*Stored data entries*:
## START

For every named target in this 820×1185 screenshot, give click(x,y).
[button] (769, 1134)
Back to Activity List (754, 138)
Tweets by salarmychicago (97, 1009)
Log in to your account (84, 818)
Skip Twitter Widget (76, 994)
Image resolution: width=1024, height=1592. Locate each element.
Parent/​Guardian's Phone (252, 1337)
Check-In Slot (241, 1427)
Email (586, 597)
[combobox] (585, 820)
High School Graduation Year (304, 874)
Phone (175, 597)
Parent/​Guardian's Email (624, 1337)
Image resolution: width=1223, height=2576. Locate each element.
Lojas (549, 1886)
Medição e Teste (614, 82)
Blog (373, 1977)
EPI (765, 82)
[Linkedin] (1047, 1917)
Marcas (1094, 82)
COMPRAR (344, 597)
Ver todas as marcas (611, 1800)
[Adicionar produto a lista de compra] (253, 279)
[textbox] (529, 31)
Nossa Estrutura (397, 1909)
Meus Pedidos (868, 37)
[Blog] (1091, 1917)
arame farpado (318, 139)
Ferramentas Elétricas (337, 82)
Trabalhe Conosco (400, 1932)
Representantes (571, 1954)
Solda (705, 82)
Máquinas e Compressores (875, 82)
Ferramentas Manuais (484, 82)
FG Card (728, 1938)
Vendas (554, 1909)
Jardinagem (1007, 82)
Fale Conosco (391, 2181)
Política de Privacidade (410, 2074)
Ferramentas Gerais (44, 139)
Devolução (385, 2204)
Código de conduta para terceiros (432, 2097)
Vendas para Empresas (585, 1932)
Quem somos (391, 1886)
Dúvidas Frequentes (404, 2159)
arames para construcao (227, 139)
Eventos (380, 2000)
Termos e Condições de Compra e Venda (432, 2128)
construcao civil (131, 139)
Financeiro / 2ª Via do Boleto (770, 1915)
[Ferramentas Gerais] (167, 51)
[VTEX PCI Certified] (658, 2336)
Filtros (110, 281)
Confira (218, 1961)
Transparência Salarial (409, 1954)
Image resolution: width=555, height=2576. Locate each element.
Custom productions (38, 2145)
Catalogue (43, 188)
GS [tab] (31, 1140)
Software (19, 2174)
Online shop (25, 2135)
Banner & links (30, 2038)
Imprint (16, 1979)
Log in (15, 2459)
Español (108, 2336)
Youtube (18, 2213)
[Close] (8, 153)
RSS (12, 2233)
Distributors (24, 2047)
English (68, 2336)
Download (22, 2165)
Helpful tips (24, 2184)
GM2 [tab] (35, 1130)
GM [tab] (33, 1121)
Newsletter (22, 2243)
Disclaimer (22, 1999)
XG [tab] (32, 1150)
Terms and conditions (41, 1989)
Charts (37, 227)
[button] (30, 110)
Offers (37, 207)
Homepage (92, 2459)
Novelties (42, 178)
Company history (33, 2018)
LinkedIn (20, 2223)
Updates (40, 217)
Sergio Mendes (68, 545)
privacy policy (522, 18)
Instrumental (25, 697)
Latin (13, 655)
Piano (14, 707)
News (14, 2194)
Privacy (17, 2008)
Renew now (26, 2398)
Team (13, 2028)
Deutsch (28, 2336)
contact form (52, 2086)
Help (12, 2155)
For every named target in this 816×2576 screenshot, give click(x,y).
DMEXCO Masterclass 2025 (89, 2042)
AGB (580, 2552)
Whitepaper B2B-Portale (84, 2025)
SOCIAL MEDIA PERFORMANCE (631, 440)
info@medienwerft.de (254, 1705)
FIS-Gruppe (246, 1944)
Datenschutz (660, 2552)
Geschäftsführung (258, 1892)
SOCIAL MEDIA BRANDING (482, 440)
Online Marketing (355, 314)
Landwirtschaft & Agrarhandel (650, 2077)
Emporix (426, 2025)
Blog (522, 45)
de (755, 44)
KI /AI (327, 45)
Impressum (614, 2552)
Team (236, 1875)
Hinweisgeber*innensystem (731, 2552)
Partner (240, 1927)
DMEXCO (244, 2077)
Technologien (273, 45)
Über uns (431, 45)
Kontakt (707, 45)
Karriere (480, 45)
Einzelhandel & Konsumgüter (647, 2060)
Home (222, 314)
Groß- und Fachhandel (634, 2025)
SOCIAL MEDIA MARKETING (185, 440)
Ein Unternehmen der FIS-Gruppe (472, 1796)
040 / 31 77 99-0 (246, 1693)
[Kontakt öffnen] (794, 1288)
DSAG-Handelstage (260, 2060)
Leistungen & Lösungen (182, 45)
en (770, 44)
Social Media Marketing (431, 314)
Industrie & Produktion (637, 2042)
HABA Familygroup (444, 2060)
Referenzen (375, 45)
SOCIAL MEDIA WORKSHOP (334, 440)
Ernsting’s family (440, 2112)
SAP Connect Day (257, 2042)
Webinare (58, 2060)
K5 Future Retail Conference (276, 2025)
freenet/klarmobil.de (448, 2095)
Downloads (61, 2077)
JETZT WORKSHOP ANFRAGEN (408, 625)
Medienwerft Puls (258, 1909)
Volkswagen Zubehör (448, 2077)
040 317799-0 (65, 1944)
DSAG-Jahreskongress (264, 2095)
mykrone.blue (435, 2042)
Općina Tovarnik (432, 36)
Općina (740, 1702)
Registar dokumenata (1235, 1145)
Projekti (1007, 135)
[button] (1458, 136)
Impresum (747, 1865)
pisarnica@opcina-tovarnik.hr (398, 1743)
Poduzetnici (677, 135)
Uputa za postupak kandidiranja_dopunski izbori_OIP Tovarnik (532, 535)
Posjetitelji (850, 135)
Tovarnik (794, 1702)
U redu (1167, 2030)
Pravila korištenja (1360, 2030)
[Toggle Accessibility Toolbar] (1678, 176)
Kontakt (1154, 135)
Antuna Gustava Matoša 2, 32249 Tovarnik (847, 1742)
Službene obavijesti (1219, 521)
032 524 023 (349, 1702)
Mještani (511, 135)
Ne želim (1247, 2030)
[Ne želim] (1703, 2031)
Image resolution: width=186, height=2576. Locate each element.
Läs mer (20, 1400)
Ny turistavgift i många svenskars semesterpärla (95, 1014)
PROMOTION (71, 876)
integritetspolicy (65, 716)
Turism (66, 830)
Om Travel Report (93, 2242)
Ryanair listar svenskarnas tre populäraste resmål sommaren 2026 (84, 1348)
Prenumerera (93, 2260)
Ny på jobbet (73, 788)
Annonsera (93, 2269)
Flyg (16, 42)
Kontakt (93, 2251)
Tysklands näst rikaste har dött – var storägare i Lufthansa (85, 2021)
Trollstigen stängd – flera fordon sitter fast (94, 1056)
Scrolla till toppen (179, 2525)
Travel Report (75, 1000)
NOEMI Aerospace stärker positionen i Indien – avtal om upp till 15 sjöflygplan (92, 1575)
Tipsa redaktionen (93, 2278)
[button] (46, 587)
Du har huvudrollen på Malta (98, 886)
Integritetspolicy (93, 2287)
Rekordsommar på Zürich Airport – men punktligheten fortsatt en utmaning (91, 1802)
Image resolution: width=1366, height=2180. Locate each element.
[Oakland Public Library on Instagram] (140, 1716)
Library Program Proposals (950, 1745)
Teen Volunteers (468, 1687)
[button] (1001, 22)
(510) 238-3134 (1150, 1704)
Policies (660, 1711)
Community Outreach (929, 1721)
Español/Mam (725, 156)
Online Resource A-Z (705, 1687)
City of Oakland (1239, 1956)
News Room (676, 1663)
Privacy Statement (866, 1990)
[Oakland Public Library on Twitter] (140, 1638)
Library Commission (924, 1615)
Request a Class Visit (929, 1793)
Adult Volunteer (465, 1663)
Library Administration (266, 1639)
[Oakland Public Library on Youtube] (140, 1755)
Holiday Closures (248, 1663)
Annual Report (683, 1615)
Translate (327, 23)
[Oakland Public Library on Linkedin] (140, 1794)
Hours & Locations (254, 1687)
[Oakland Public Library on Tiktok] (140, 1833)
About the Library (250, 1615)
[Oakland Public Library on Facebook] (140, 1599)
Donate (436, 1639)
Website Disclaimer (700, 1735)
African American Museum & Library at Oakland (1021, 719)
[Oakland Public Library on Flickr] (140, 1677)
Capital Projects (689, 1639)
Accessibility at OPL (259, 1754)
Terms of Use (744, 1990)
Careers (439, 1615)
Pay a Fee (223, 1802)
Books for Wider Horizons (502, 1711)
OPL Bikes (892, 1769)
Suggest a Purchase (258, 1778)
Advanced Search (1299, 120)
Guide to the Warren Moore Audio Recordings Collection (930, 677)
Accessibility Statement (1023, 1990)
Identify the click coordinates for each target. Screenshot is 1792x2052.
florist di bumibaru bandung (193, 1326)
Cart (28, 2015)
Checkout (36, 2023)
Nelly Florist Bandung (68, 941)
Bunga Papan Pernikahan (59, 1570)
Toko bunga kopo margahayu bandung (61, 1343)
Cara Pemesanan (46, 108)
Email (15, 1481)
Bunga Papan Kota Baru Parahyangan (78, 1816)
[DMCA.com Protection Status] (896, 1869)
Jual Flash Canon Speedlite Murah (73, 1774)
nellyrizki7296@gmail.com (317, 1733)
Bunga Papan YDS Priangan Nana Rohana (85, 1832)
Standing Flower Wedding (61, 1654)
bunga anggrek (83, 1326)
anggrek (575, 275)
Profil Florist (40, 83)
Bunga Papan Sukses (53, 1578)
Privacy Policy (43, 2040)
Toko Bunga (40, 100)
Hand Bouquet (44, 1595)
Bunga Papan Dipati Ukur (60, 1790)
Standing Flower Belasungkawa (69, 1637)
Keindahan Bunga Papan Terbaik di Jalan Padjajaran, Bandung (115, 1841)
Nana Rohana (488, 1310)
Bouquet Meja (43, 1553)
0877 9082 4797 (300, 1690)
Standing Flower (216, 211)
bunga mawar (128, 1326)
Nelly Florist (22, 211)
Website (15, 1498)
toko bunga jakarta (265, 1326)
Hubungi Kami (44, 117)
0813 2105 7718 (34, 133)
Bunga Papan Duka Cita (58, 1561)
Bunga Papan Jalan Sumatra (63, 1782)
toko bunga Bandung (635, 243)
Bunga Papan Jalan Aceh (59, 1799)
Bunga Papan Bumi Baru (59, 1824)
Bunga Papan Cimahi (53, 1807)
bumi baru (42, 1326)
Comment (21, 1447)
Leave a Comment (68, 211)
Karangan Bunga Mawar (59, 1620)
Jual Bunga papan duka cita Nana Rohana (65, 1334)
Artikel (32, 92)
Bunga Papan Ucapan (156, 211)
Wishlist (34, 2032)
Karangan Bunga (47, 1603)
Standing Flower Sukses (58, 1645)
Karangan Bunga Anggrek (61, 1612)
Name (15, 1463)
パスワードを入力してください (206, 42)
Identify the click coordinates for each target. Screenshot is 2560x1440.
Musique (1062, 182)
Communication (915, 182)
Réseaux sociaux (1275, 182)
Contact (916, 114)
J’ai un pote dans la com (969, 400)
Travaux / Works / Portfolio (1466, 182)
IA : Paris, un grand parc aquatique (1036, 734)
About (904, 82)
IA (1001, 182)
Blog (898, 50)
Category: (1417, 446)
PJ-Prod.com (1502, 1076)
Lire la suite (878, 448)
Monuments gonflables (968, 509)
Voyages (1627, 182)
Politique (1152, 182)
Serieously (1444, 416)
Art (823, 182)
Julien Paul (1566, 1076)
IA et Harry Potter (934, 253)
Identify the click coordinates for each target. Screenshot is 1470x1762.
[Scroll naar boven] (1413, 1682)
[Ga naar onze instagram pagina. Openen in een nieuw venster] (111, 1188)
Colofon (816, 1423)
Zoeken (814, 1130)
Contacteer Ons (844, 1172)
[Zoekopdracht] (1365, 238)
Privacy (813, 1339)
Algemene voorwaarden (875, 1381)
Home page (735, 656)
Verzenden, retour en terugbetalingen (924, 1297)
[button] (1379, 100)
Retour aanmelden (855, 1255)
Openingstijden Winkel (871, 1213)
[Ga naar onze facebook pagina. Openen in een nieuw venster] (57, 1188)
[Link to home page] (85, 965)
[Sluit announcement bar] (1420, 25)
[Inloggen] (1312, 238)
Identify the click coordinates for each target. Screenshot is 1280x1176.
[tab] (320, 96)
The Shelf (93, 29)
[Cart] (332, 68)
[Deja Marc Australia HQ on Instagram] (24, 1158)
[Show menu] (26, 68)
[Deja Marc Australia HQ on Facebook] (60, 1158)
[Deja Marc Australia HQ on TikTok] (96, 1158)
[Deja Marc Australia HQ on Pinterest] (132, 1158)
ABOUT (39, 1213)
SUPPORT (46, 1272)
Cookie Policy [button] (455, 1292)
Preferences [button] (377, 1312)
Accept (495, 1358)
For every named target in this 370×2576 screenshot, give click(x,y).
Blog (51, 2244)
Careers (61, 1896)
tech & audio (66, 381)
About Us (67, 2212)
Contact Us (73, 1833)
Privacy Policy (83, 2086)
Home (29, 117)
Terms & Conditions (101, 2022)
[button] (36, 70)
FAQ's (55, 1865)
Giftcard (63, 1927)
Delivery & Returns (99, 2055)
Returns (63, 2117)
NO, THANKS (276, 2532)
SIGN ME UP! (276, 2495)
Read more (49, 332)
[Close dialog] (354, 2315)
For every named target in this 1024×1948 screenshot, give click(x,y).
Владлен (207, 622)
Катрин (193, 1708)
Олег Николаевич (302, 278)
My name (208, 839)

## END

*Stated goal*:
Rewrite everything from the start of the records down to the line containing "Filtros (110, 281)", switching "Image resolution" to "Screenshot size" and leaving all else unchanged.

*Correct result*:
For every named target in this 820×1185 screenshot, give click(x,y).
[button] (769, 1134)
Back to Activity List (754, 138)
Tweets by salarmychicago (97, 1009)
Log in to your account (84, 818)
Skip Twitter Widget (76, 994)
Screenshot size: width=1024, height=1592. Locate each element.
Parent/​Guardian's Phone (252, 1337)
Check-In Slot (241, 1427)
Email (586, 597)
[combobox] (585, 820)
High School Graduation Year (304, 874)
Phone (175, 597)
Parent/​Guardian's Email (624, 1337)
Screenshot size: width=1223, height=2576. Locate each element.
Lojas (549, 1886)
Medição e Teste (614, 82)
Blog (373, 1977)
EPI (765, 82)
[Linkedin] (1047, 1917)
Marcas (1094, 82)
COMPRAR (344, 597)
Ver todas as marcas (611, 1800)
[Adicionar produto a lista de compra] (253, 279)
[textbox] (529, 31)
Nossa Estrutura (397, 1909)
Meus Pedidos (868, 37)
[Blog] (1091, 1917)
arame farpado (318, 139)
Ferramentas Elétricas (337, 82)
Trabalhe Conosco (400, 1932)
Representantes (571, 1954)
Solda (705, 82)
Máquinas e Compressores (875, 82)
Ferramentas Manuais (484, 82)
FG Card (728, 1938)
Vendas (554, 1909)
Jardinagem (1007, 82)
Fale Conosco (391, 2181)
Política de Privacidade (410, 2074)
Ferramentas Gerais (44, 139)
Devolução (385, 2204)
Código de conduta para terceiros (432, 2097)
Vendas para Empresas (585, 1932)
Quem somos (391, 1886)
Dúvidas Frequentes (404, 2159)
arames para construcao (227, 139)
Eventos (380, 2000)
Termos e Condições de Compra e Venda (432, 2128)
construcao civil (131, 139)
Financeiro / 2ª Via do Boleto (770, 1915)
[Ferramentas Gerais] (167, 51)
[VTEX PCI Certified] (658, 2336)
Filtros (110, 281)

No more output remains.